In scientific publications, key terms for the first group of fairness metrics include “equalized odds,” “equality of opportunity,” and “equalized error rates.” In contrast, terms like “predictive rate parity” and “equal calibration” are commonly associated with the second group. However, these terms are sometimes used imprecisely, confusing the literature [40–42]. We encourage readers to focus less on the specific terminology and instead prioritize understanding which aspects of the algorithm are being statistically compared across population groups. When access to sensitive attributes is limited, algorithm developers must turn to fairness techniques based on the setting. One such approach is individual fairness, which posits that similar individuals should receive similar treatment [43]. Rather than relying on protected-group membership, this principle uses task-specific similarity metrics, based on selected features, to ensure consistent algorithmic decisions across individuals who are deemed “similar.” While individual fairness avoids the need for sensitive attributes, its effectiveness depends heavily on how well these similarity metrics reflect meaningful and equitable comparisons.
Fairness metrics often contradict each other, and satisfying one metric does not guarantee fairness across others—this phenomenon is usually referred to as the impossibility theorem. Fairness is inherently subjective, and certain scenarios may call for specific metrics; we recommend looking for explicit explanations for why a particular metric was chosen in algorithmic development or evaluation. As another consideration, achieving fairness sometimes requires sacrificing overall predictive performance. While recent research explored ways to overcome this trade-off [44], there is still an ethical dilemma: Is it justifiable to reduce performance for previously advantaged groups, potentially causing harm, to improve fairness and outcomes for marginalized or disadvantaged groups? Therefore, we recommend exploring scientific literature that examines statistical fairness metrics and addresses healthcare algorithms’ underlying ethical and societal implications [39, 45, 46].
Conclusions
Beyond statistical fairness metrics, it is crucial to consider the algorithms’ ethical and societal implications concerning patient needs and preferences before utilizing such tools in clinical practice. Regulatory and ethical constraints on collecting sensitive attributes significantly influence which fairness analyses and metrics are feasible. In the USA, race and ethnicity are routinely captured in clinical and administrative datasets, often driven by federal reporting requirements and Office of Management and Budget standards. In contrast, countries like Denmark, guided by the GDPR and the Danish Data Protection Act, treat race and ethnicity as special categories of personal data. Their collection is prohibited or tightly restricted unless under narrow, legally defined circumstances. Consequently, understanding and addressing fairness in healthcare must be grounded in the specific legal, ethical, and cultural contexts of each country, recognizing that the methodologies effective in one setting may not be transferable in another.

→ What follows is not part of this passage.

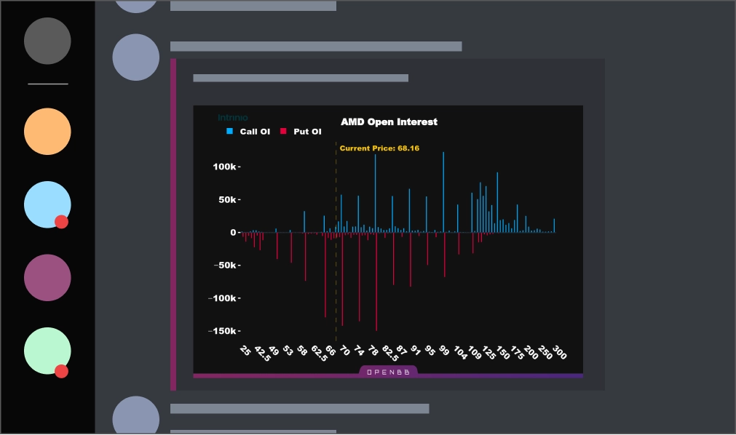Screen dimensions: 736x435
Task: Select the orange server circle
Action: pos(47,132)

The interviewed clinicians recognized that most algorithms were developed without input from patients, especially from underrepresented populations, and patients were not informed about how these models are developed during the treatment phase; therefore, they emphasized the importance of including patient voices. Through our interviews with patients with lived experience of a chronic disease, it became clear that patients want to understand their risks for future diseases and feel empowered to take proactive steps toward preventing or managing disease complications and comorbidities. While some patients value detailed information about their risk and probability of developing future diseases, others may find such information overwhelming, confusing, or frightening. Instead of debating whether risk must be communicated or not, we emphasize the importance of building trust between healthcare professionals and patients. When trust is established, patients and providers can engage in open, informed decision-making, leading to better adherence to recommendations and improved outcomes. To foster this trust, it is important to communicate transparently with all advantaged and marginalized patients about whether healthcare processes are more or less beneficial to them than others and whether any actions can be taken to address these disparities. Without trust, overburdened healthcare systems face a significant risk of alienating patients. From the clinicians we interviewed, we learned that some healthcare professionals can often only afford to spend 10–20 min with each patient, including administrative tasks, which could result in patients feeling unsupported or unheard. This also means that clinicians may not have the time to explain how risk prediction algorithms function. This was also corroborated by the patients we interviewed. As a result, patients may increasingly turn to other sources for support, advice, and information, such as social media, specialized websites, chatbots, television, peer networks, or alternative digital health tools [47, 48]. However, access to these resources and healthcare literacy vary widely across demographic and socioeconomic groups, introducing another route to perpetuating inequalities.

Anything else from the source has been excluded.